Valegro (born 5 July 2002) is a gelding ridden by the British equestrian Charlotte Dujardin in the sport of dressage. He stands  and has the stable name of Blueberry. He is a double World Champion in Dressage, he won Grand Prix Special and Grand Prix Freestyle at the World.

Career
Having joined Carl Hester's stable in Newent, Gloucestershire as a groom, Dujardin was offered the opportunity to develop the novice Dutch Warmblood gelding by Hester and co-owner Roly Luard, with the later intention of the horse being ridden in competition by Hester.

Valegro remained unbeaten since CDI Kapellen in January 2012.

The combination became part of the team which won gold in a European Dressage Championships event in Rotterdam. They then won the FEI World Cup grand prix at London Olympia in 2011, setting a world record for the Olympic grand prix special discipline scoring 88.022%, in April 2012.

Selected to represent Great Britain in the 2012 Summer Olympics, in the first round they set a new Olympic record of 83.784%. On 7 August 2012 the pair were members of the team which won the gold medal in the team dressage event. Two days later they won the gold in the individual dressage event with a score of 90.089%.

At the 2013 European Championships in Herning, Charlotte and Valegro won both the Grand Prix and the Grand Prix Special with 85.94% and 85.69%.

At Olympia 2013 he beat the Grand Prix Freestyle world record (by around 2%) he set the new record to 93.975% (the record was previously held by Edward Gal and Moorlands Totilas). At Olympia 2014 he improved his own Grand Prix Freestyle world record (94.3%) and his own Grand Prix world record (87.46%).

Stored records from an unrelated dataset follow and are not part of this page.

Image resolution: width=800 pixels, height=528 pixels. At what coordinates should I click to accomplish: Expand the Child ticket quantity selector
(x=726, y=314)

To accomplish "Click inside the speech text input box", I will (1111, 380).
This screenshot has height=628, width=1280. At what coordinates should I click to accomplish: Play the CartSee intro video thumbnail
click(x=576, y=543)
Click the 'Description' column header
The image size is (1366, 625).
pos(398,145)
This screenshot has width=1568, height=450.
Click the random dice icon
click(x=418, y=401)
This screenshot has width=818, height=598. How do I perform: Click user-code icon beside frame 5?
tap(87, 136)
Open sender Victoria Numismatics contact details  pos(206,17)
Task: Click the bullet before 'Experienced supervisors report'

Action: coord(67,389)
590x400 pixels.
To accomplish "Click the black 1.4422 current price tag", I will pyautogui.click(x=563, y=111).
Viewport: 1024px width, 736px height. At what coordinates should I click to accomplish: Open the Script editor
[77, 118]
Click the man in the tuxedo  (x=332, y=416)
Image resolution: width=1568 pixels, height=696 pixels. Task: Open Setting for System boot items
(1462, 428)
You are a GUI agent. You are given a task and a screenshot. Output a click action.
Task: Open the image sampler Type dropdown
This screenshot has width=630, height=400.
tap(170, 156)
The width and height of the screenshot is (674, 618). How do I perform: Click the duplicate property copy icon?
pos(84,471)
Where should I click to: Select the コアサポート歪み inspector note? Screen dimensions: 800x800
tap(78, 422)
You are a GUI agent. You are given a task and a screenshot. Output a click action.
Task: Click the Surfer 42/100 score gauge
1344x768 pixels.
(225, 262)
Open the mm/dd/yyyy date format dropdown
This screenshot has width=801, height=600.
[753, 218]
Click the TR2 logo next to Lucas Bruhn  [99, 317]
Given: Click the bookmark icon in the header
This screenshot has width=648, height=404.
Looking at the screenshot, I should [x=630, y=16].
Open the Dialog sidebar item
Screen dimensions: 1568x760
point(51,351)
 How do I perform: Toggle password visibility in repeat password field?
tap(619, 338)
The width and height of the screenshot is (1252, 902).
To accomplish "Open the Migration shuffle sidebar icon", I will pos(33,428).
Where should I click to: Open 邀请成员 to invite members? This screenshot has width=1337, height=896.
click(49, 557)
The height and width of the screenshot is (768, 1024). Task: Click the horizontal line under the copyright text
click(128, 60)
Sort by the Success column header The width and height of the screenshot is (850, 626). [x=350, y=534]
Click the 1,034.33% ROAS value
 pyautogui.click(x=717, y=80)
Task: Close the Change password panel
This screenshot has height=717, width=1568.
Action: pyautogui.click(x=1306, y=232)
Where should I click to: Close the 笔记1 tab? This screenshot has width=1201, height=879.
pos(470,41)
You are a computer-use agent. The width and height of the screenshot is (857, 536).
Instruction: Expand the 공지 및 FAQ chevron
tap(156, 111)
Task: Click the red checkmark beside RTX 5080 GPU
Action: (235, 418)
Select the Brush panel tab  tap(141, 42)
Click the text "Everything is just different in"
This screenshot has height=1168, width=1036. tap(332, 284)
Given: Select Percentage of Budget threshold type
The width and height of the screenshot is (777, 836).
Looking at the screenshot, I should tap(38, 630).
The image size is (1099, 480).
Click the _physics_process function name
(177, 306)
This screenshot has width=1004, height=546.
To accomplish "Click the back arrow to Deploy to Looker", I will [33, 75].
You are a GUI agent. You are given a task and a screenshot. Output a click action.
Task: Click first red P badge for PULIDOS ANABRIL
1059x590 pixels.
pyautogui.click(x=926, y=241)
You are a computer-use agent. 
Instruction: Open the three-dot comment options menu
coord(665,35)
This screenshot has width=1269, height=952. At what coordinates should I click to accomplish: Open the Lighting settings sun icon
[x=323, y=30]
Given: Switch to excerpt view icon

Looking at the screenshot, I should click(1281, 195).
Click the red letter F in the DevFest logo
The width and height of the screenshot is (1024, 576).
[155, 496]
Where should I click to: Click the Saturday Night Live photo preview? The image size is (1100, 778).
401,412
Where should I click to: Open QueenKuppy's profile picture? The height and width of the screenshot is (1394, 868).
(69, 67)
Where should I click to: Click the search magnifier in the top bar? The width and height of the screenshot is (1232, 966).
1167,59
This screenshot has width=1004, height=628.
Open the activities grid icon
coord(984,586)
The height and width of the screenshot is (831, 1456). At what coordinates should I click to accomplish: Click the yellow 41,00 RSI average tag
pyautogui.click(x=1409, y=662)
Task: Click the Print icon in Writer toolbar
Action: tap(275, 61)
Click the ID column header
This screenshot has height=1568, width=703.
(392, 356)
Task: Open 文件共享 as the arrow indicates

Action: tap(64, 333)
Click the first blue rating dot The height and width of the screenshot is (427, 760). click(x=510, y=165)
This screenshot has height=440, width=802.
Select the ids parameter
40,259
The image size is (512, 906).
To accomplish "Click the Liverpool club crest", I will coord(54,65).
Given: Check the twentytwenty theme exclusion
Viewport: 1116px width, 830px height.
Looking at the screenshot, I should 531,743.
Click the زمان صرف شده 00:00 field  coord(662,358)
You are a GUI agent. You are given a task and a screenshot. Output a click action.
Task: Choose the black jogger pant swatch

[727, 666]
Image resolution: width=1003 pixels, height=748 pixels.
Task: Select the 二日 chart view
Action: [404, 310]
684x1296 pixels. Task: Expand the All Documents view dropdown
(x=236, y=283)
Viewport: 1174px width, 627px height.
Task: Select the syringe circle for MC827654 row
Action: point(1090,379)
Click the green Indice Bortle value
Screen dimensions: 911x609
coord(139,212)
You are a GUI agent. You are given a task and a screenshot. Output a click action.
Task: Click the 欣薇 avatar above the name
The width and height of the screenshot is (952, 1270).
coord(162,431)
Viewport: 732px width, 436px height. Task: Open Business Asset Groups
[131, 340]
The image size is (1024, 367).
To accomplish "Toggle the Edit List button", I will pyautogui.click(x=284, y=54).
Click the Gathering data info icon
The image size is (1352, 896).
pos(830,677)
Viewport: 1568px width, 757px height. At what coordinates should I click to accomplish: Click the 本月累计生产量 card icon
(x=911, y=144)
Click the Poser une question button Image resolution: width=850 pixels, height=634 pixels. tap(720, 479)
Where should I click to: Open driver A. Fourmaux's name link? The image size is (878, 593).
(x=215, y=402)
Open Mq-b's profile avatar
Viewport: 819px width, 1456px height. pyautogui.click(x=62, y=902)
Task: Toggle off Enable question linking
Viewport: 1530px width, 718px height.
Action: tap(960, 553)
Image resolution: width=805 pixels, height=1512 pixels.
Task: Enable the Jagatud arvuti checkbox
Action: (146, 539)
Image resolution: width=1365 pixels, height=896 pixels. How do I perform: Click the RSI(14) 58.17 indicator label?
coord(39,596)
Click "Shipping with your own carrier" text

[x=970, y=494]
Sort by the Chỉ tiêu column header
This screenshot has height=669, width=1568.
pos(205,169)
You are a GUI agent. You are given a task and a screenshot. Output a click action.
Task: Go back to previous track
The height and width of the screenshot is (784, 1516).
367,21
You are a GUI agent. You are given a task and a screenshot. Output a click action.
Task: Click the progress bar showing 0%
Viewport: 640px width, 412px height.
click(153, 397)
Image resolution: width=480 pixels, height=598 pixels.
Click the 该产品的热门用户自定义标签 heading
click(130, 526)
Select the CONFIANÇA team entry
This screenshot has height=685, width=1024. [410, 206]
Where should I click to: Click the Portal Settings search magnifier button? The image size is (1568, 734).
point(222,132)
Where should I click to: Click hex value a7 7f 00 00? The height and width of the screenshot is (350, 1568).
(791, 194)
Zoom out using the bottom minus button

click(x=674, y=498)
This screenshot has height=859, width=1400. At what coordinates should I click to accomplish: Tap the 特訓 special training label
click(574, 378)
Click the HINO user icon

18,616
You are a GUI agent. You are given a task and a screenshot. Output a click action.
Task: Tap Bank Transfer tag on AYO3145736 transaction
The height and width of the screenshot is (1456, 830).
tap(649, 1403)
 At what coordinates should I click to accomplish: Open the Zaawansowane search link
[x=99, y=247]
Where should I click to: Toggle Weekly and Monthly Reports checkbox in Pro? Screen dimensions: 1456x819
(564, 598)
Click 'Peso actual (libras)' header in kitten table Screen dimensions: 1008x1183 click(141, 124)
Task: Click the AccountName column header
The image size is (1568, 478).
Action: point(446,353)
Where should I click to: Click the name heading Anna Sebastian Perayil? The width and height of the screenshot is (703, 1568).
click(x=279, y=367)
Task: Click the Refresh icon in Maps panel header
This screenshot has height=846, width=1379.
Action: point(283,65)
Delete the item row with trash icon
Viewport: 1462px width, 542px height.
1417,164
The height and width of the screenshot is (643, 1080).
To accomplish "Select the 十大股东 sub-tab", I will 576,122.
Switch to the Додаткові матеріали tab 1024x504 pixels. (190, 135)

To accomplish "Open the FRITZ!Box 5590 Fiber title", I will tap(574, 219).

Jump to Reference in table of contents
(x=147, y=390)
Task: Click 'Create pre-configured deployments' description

Valegro also achieved a gold medal in the individual dressage at the Rio 2016 Olympic Games with a score of 93.857%, and was an integral part of the Silver medal winning Team for Great Britain, at the same event. In 2016 Breyer released a model of Valegro.

Retirement
On 14 December 2016, Valegro and Charlotte Dujardin marked his retirement from competition with a performance given at the London International Horse Show 2016 and televised live by the BBC. It was followed by a farewell ceremony with Valegro's owners, and companions Charlotte Dujardin, Carl Hester and Alan Davies.

Breeding

Valegro is sired by the legendary KWPN stallion Negro, by Olympic Ferro.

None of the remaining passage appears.